Ну и болтун! Эйлив до смерти обрадовался, когда выгрузил этого кота в сапогах на приливной полосе, не доезжая Мадамина дома, вместе с посылками двум пасторшам, которые сейчас, в своем вдовстве, сидели там, раскачиваясь взад-вперед. А забирала ящики с посылками помощница экономки, Краснушка, девчушка с алыми щеками и вздернутым носом, которая в придачу приняла от наших гребцов связку сайды. Она ошарашила Эйлива, одарив его теплым взглядом в тот момент, когда забирала рыбу. Она с ним заигрывала? Эта девчонка сопливая? Либо так,  либо она была уверена, что пастора, ее хозяина, убил именно он, и была ему настолько благодарна. Неумолкающий южанин, весьма величаво соскочивший с носа лодки на берег, почти не замочив ног, отпрянул, когда помощница экономки прошагала мимо него на берег, помахивая рыбой.

 Благодарю за труды,  крикнул он Эйливу на прощание.  Приходите в воскресенье в church, я там буду анонсировать переезды во Мерику и записывать желающих! The Promised Land is not only a promise! [32]

Английского языка Эйлив не понимал, а вот эту запальчивость понял хорошо. И конечно, он слыхал об Америке; в Лощине батраки с батрачками семь лет назад как-то собрались, а на следующее Рождество они уже оказались запечатлены на скрижалях истории в фотоателье в Манитобе, разодетые не хуже самого Коппа. Подумать только: этот негодник Кристьяун и эта бабенка Марфрид с мельницы стали совсем как чистая публика Узы батрачества до самой Америки не дотягивались.
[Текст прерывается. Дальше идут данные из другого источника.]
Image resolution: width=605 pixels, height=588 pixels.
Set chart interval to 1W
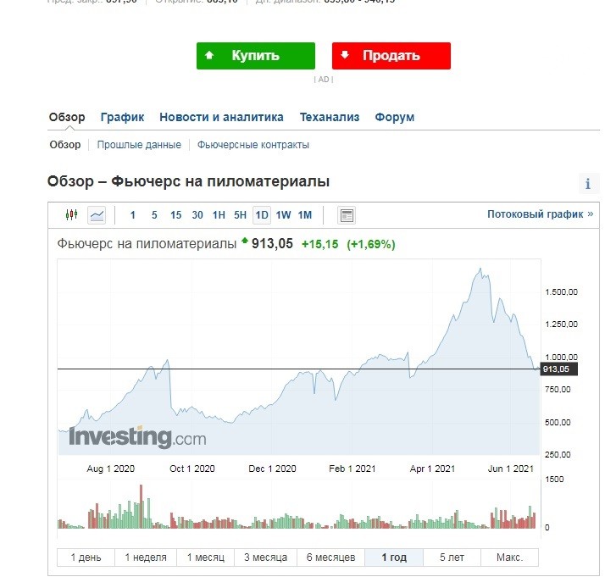click(283, 215)
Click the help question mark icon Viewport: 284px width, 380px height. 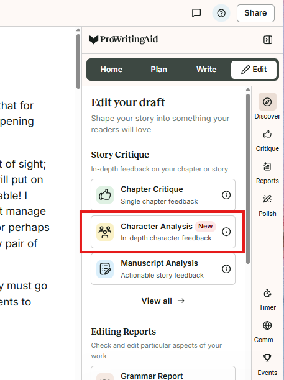click(x=221, y=13)
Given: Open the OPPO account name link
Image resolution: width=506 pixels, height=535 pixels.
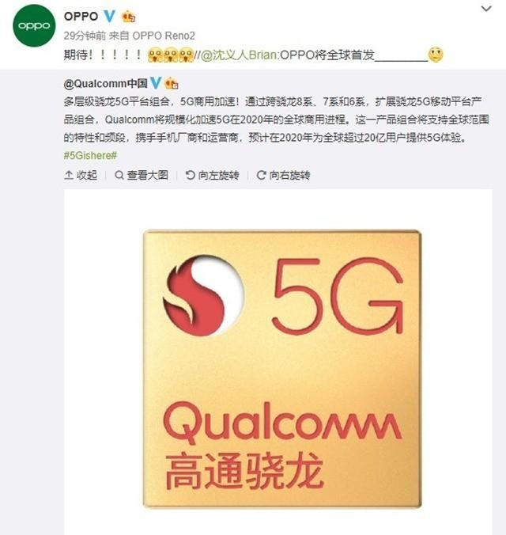Looking at the screenshot, I should coord(81,16).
Он взялся за весла с таким рвением, что даже костяшки побелели под весенними варежками, а сам смотрел, как американский агент забегает в Мадамин дом с такими кошачьими повадками, словно плут-затейник из английского романа, которого ему как-то раз описал Лауси. Впрочем, агент и впрямь был исторической личностью, ведь за тысячу лет ни один купец не явился сюда, чтоб избавить людей от оков этого фьорда,  хотя, может, это только штучки, какие в ходу у торговцев, один мухлеж и надувательство? Тот человек никогда не видал рыбьего плавника, а к тому же выказал беспримерную хитрость:

 Ты же это сделаешь ради меня, да, Эйлив? Чтобы это все окупилось, мне нужно по меньшей мере по десять человек из каждого здешнего фьорда.
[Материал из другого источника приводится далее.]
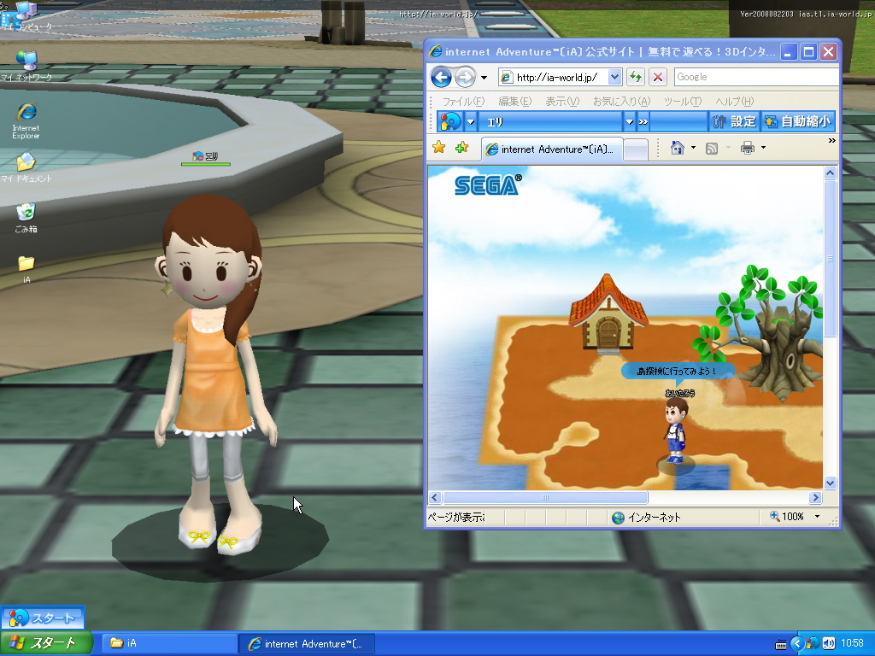Screen dimensions: 875x656
Task: Open the お気に入り(A) menu
Action: click(621, 102)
Они легко неслись через фьорд: человек, весло и морская вода единственная и настоящая троица,  а Эйлив думал о своей жизни и своем положении. Вот он сидит тут в открытой лодке сорокасемилетний исландец, и все части тела у него в целости, а вот репутация подмочена,  хотя кто бы не стащил кусок еды в открытом сарае для сушки рыбы после того, как ему отказали в ночлеге на третий вечер большого бурана, а перед этим он два дня шел, и у него маковой росинки во рту не было? Один лишь случай вполне закономерный страх голода зимой 1878 года и все моменты его жизни попали под осуждение. Чтоб окрасить всю бадью, оказалось достаточно одной ягодки.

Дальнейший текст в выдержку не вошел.